Dean Zimmer

Location: Canoga Park, CA

Challenge: Arthrogryposis


Born with a arthrogryposis, Dean Zimmer has triumphed over skeptics.

Dean, now in his 50s, has a condition that severely restricts joint movement in his arms and legs. Nine operations have given him slightly more coordination, but the truth remains: He will never walk properly or have full use of his arms. He must rely on effort and practice.

Dean Zimmer laughs today about his night of humiliation more than a decade ago. It sure beats more tears.

Dean who uses a wheelchair, was playing drums at his South Dakota high school in the mid-1970s when a drumstick fell to the floor. He attempted to compensate by beating fiercely with the other but then dropped that one. The band stopped. Dean was crushed.

"I wanted to crawl into the woodwork," he said.

Instead, Dean looked toward the future. These days he plays drums every Tuesday night at Club M in Canoga Park in California.

Dean's drumsticks are attached by straps to his wrists so that his embarrassment of years ago won't be repeated. While hardly securing a regular gig, Dean doesn't belong to a band. He has triumphed over his insecurities and over the skeptics who assumed he would never make music - even his family had their doubts.

Despite this, Dean began playing drums about 30 years ago, by banging on his legs before moving to a drum set.

"He's found that inner center," said Mark Craney, former drummer for Jethro Tull, who helped Dean land the Tuesday night gig. They met in 1980 at a concert Craney gave in South Dakota. "His playing is consistent and creative. His biggest problem is just getting a chance."

Gregg Bissonette, drummer for David Lee Roth and Ringo Starr and his All-Starr Band says, "Anybody can play fast, but he's really a musical drummer." Dean has always said he's never had a music class and that all he's ever known is how to "play from the heart." And watching him play, you'll believe that.

Here's an all-too-frequent scenario: Dean answers an ad for a drummer, calls the band to set up an audition. When he shows up, the band is often surprised to learn Dean is in a wheelchair.

Dean says "I didn't tell them my situation on the phone, and when they saw me, it was frustrating. It's hard to find musicians who can get past the chair and everything." Zimmer gets the audition, but not the job because, he said, band members are turned off by how long it takes him to set up his equipment.
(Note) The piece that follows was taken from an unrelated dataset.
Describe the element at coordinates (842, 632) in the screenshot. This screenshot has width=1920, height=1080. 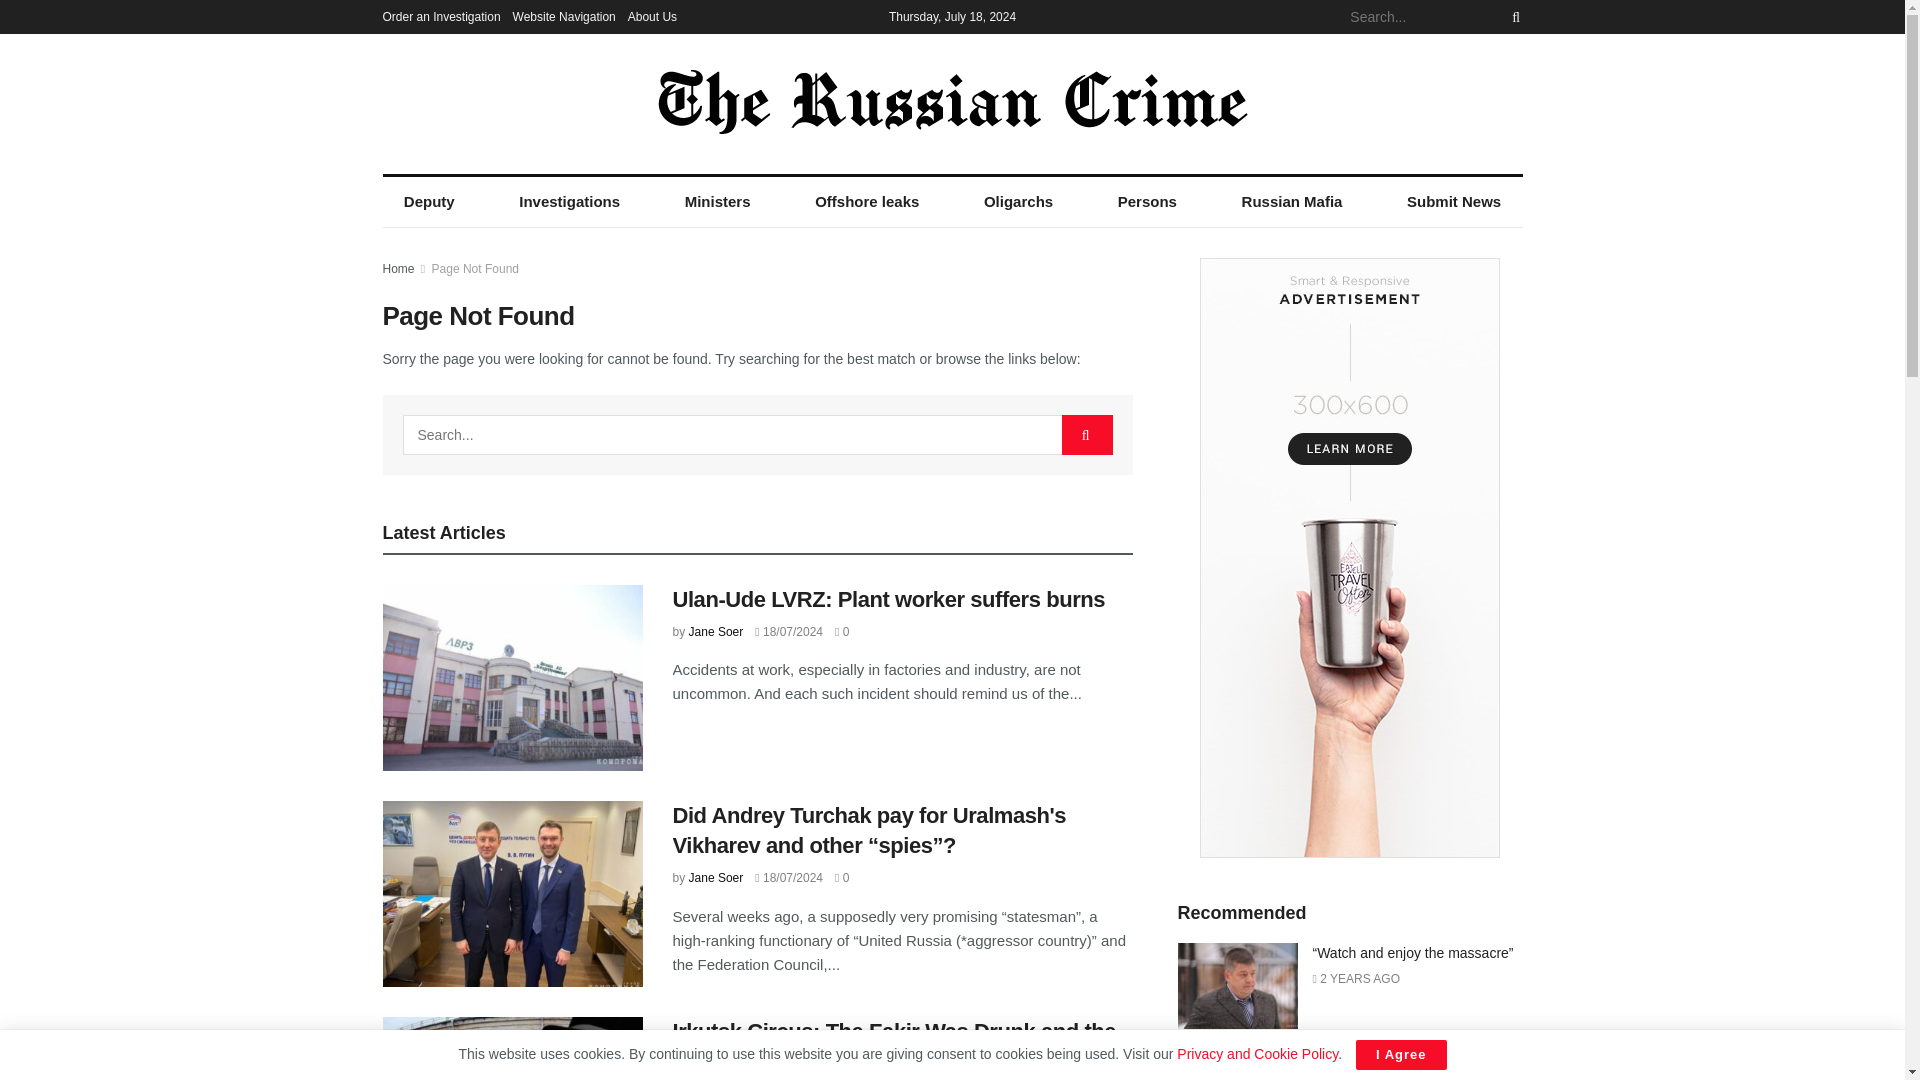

By himself, it takes him an hour to set up the drums; friends often help him.

For years, Dean didn't own a drum kit, all he had was just a dream. Growing up in South Dakota, he fell in love with music. "My mom always heard me with a radio. I wanted to play an instrument, and guitar was out of the question," said Dean because of the limited use of his fingers.

Dean had to improvise before he could afford a drum set. For hours, he used his legs as fake drums, learning the beat of the music. Attending a school for the handicapped in Sioux Falls, S.D., Zimmer met Ken Roll, the son of one of his teachers, who taught him how to play on a whole set. Zimmer practiced incessantly, building the endurance level required for long concerts.
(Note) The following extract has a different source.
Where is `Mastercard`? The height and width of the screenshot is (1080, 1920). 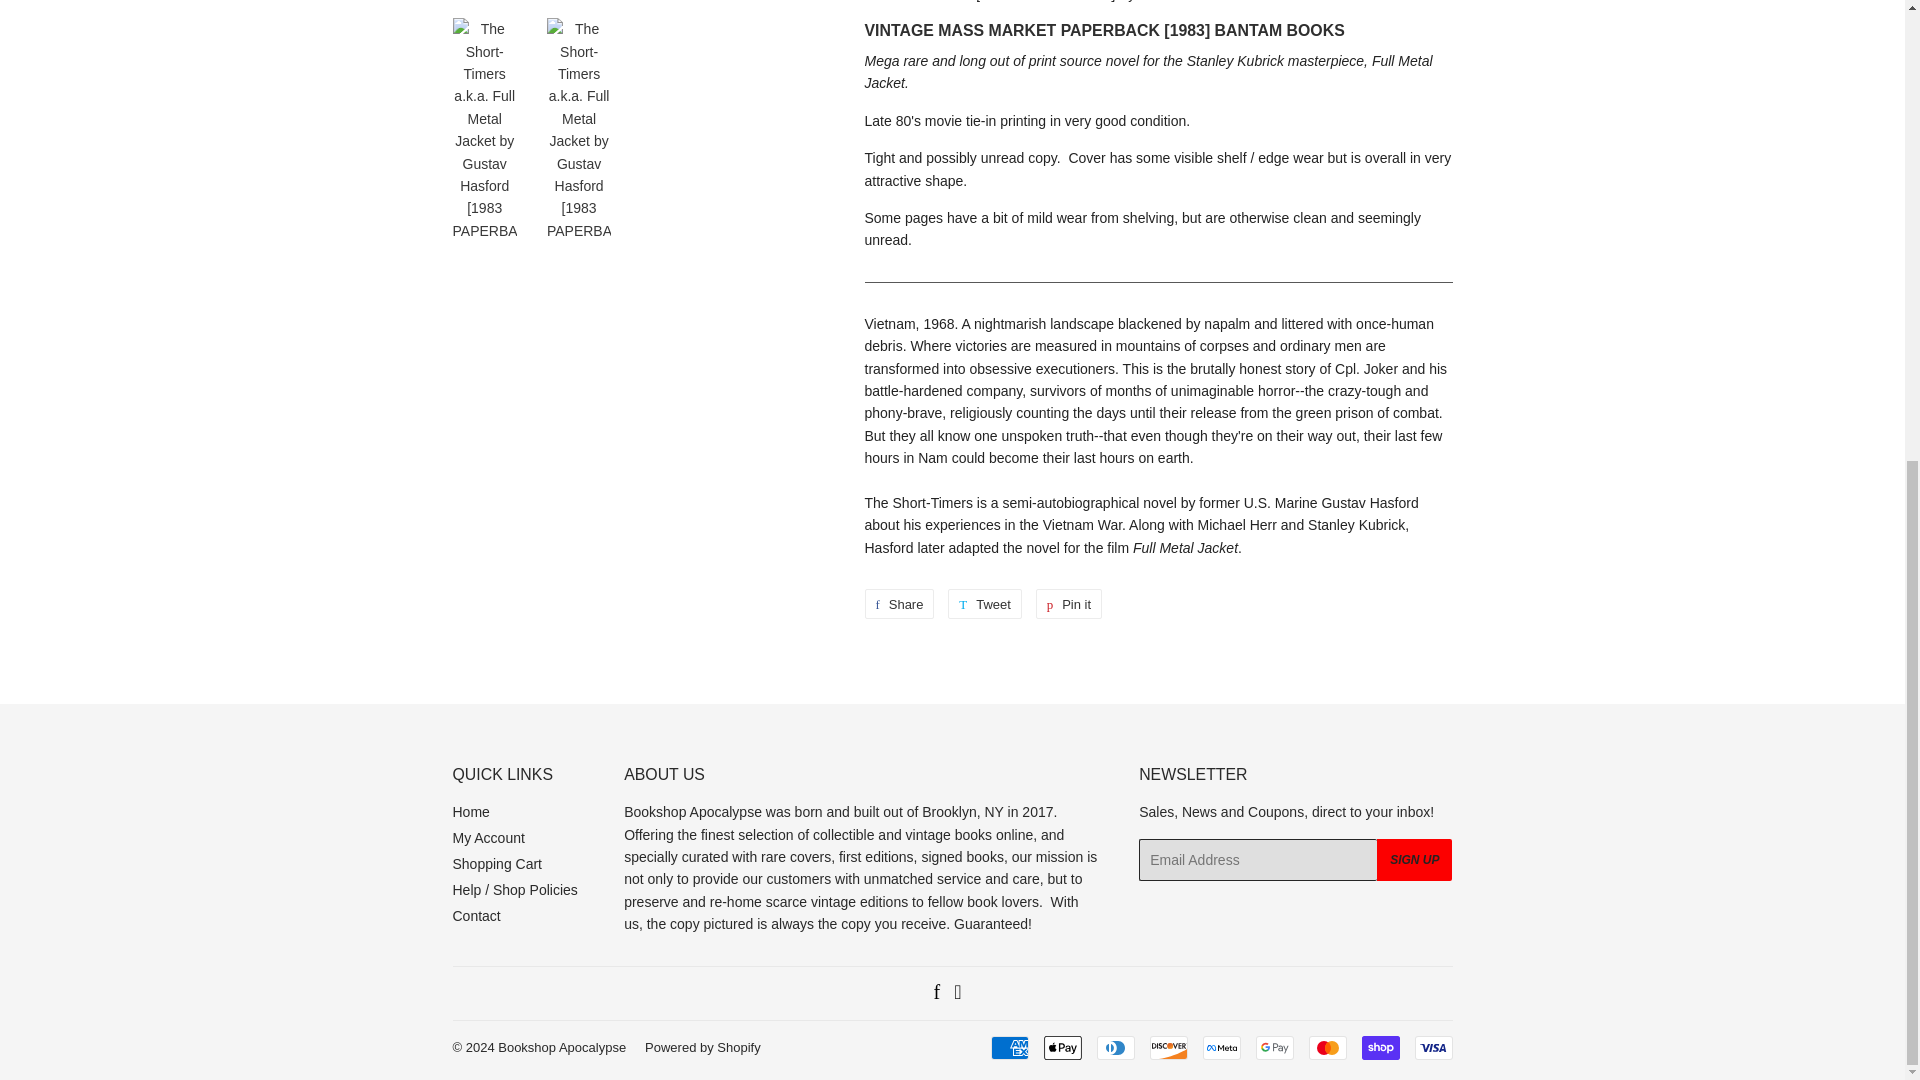 Mastercard is located at coordinates (1326, 1047).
"I've seen him in a speed metal band," said Craney, who knew Dean from South Dakota, "and I was holding my breath to see him get through a song, let alone a set. But he does it".
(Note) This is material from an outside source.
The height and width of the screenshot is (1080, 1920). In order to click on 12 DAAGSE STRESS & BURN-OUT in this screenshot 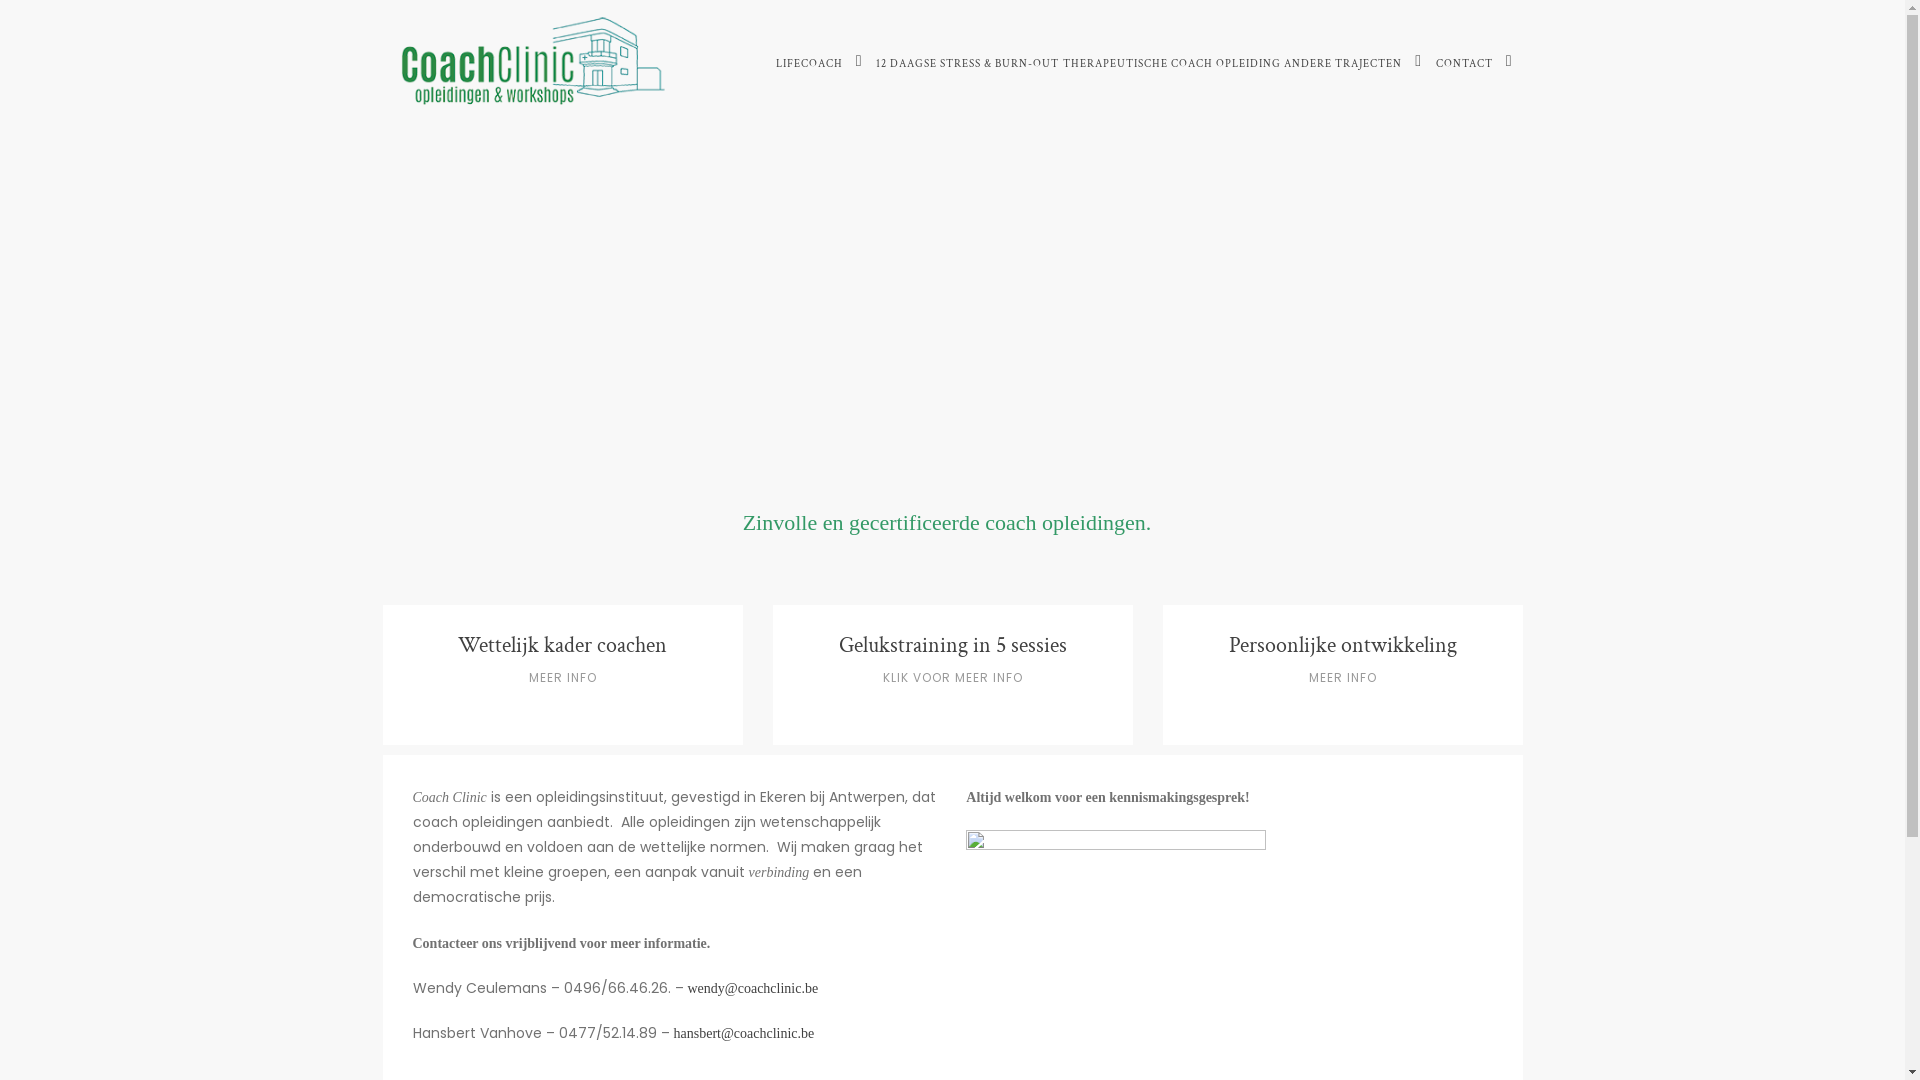, I will do `click(968, 64)`.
At first, Dean knew that taking up drums wasn't going to receive total support from his family. "Nobody really told me I couldn't do it, but I could just see it in people's eyes." At school he was surrounded by people who, he said, didn't fight hard enough to overcome their adversities. Dean says &qupt;I was the opposite of that. I wasn't handicapped; I just couldn't walk real good".

Rick Abbott, one of Dean's bandmates, says their group has opened for acts like Eddie Money, Styx, Kansas, and Thin Lizzy throughout their career.

"It's just amazing to see him play because when he's playing he can't just sit there and move his arms and legs like normal." Abbott says. "He's bouncing around and it's all part of the motion, and when you see him you're like, 'Alright, this guy is gonna try to play the drums,' and then you see him and you're like, 'Huh?'"

Dean meanwhile, would rather play drums than talk about his drumming. He says "Play from the heart, man, that's all I ever knew."

Dean helped present Can-Do Musos in the H.O.T. Zone at The NAMM Show on 25th January 2015 in Anaheim, California together with Dom Famularo, Andrew Hewitt, David Segal, Michael Mignogna, Joe Hardy and Mark E Goffeney.

In 2016. Dean along with other Can-Do Musos members were involved in the We're The Superhumans campaign in London for the Rio 2016 Paralympic Games.